脇の窓から、馬に乗ったモニカを見送ったカタリナは、早速時間稼ぎを始めた。
「さて・・・まずは、替え玉ね」
(シノン開拓地)
ロアーヌを抜け出したモニカは、馬を駈けてミカエルの宿営地を目指していた・・・。
「嫌だ・・・本格的に降り出したわ!?」
雷雨に見舞われ、モニカはずぶ濡れになりながらも宿営地を目指して走った。
幸か不幸か、この雷雨のおかげで、馬の足音はかき消され、モニカはロアーヌ城からの脱走に、成功したのだ。
「ブルブル・・・」
しばらくして馬が力尽きたのか、その足を止めた。
「どうしたの!?・・・・・お願い、走って!?」
モニカが馬を何度も撫でて、励ますがこの5月の雨季は気温が低く、例年に無いまでの豪雨となっていた。

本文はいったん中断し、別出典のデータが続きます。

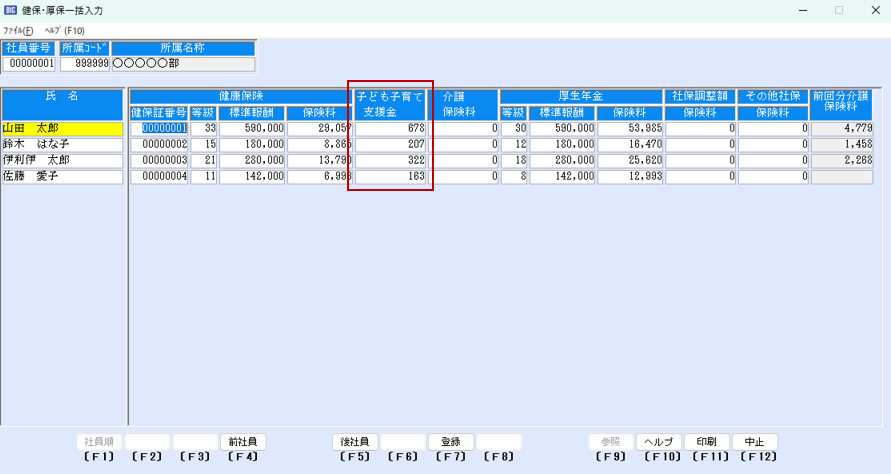Click the 社員番号 field showing 00000001

pos(30,64)
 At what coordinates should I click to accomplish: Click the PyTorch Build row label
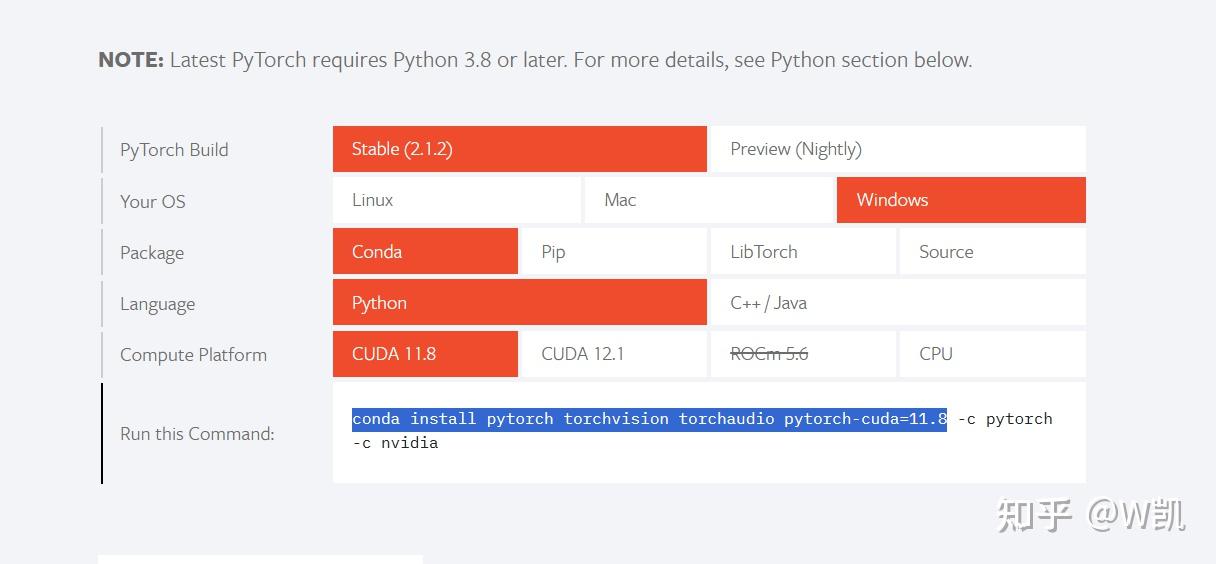(174, 150)
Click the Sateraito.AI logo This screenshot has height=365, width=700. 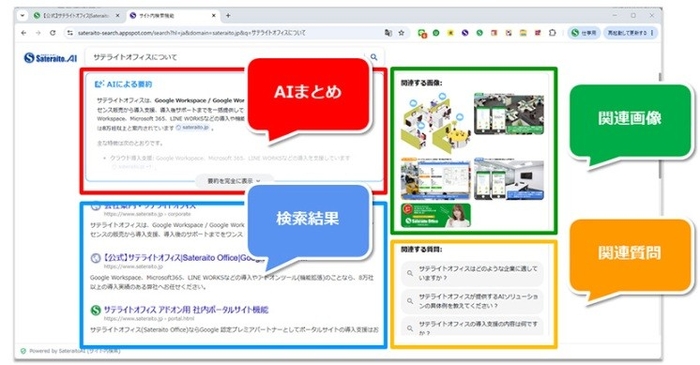(x=50, y=58)
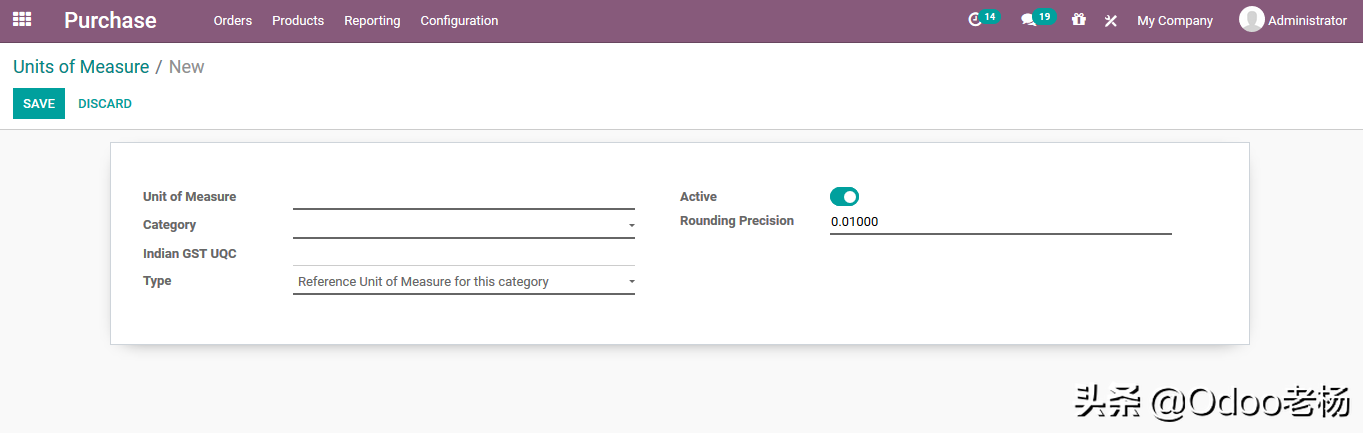Image resolution: width=1365 pixels, height=433 pixels.
Task: Open the My Company switcher
Action: [1174, 20]
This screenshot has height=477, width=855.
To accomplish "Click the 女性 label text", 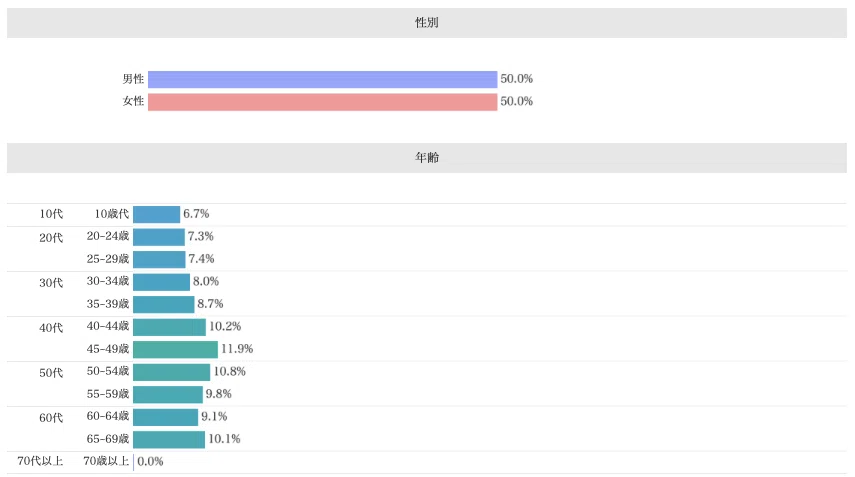I will click(x=133, y=101).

その雨と寒さは、容赦なくモニカと馬の体力を奪い、馬から走る気力さえも奪った。
「・・・・・・」
この馬は、もう限界なんだとモニカは、悟り仕方なしに、彼女は馬を下りて近隣の村へ向かった。
この場に馬を置いて行くのに、心配そうなのか、何度も馬に振り返りながら・・・・・・
(シノン開拓地)
開拓民の集う村・・・・シノンは、開拓の始まった土地だった。
未開拓の地だけに、よくモンスターの被害があったので、交代制で若者達が見張りをしていた。
メガネを掛けたリーダーらしき若者が、召集をかけると若者達が集まってきた・・・。